Original Title: 《On Paper to On-Chain: How Auction Theory Informs Implementations

Author: Michael Zhu, a16z

Compiled by: 老雅痞

Auctions are ubiquitous in cryptocurrency. From Maker collateral auctions to Flashbots' sealed bid block space auctions and NFT auctions on OpenSea, auctions apply to a variety of situations that require price discovery, liquidity, or scarce resource allocation, whether on-chain or off-chain.

However, alongside the vast (and growing) academic research on auctions, it is clear that we have only scratched the surface of what these mechanisms could offer on-chain—such as optimizing privacy, efficiency, buyer surplus, and other key design goals. Given the "explosion" of automated market maker (AMM) designs after Curve and Sushiswap in 2020—alongside the simultaneous explosion of third-generation blockchains—on-chain auctions seem poised for a similar evolutionary peak.

While auction formats have previously been loosely adopted (and constrained by) the technical limitations of blockchains, we are now beginning to see more novel designs that are particularly suited to blockchain. Following traditional market practices, this article primarily aims to bridge the gap between auction theory and practice: how do theoretical principles inform decision-making implementations? Conversely, how do on-chain implementations provide new directions for theoretical research? While theory can guide us toward certain auction designs, analyzing the implementation details from a theoretical perspective can also be intriguing.
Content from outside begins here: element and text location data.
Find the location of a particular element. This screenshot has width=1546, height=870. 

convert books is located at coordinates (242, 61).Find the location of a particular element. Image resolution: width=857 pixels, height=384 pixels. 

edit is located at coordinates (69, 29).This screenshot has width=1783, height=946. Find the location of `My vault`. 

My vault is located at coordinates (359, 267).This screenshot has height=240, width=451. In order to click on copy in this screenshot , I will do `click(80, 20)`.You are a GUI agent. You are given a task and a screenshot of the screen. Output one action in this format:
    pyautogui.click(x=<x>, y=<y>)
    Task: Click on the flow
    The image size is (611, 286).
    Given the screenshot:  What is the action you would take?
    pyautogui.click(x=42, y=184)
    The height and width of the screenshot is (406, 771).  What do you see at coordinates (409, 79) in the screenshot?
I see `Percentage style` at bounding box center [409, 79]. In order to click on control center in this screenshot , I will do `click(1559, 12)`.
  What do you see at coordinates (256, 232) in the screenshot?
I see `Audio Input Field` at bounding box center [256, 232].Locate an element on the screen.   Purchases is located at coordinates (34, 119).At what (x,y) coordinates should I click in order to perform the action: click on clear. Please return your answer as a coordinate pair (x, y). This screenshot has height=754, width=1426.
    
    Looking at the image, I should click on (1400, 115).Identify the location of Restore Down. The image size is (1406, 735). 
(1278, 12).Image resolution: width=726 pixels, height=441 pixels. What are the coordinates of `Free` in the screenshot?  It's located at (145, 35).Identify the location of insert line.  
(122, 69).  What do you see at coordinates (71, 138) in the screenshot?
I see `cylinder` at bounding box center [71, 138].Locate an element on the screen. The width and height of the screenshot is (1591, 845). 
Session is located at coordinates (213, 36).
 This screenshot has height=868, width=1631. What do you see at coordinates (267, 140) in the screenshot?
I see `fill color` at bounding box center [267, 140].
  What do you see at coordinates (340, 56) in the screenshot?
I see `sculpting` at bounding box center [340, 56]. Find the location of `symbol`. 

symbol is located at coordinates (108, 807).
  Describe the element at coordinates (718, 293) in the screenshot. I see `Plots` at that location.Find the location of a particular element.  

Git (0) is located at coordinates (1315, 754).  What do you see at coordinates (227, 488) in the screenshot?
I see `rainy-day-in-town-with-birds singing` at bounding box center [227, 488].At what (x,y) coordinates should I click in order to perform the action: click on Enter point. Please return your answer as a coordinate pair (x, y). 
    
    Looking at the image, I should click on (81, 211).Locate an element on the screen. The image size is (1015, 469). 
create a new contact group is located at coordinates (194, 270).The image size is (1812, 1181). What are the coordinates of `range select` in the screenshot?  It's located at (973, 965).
We first compare four typical auction types along three axes: information disclosure, bidding strategies, and on-chain implementation considerations. Then, we will focus specifically on the sealed bid format, delving into the relatively unexplored implementation details that make them unique on-chain, and introduce our open-source Solidity implementation of a Vickrey auction—we hope others can use it as a reference and a foundation for further experimentation.

a16z: From Paper to On-Chain, How Auction Theory is Practiced?

Brief Introduction to Auction Forms

We have previously discussed this with a16z crypto research partners (and Harvard Business School professors) Scott Kominers and a16z crypto research head (and professor at Columbia University) Tim Roughgarden. Utilizing their expertise in advising crypto protocols, they outlined the types of auctions and incentive designs—covering nuances of market clearing prices and Gas Wars.

However, to set some background for the implementations below: auction theory has historically revolved around four typical auction types, first classified by William Vickrey in 1961, and described here in the context of single-item auctions.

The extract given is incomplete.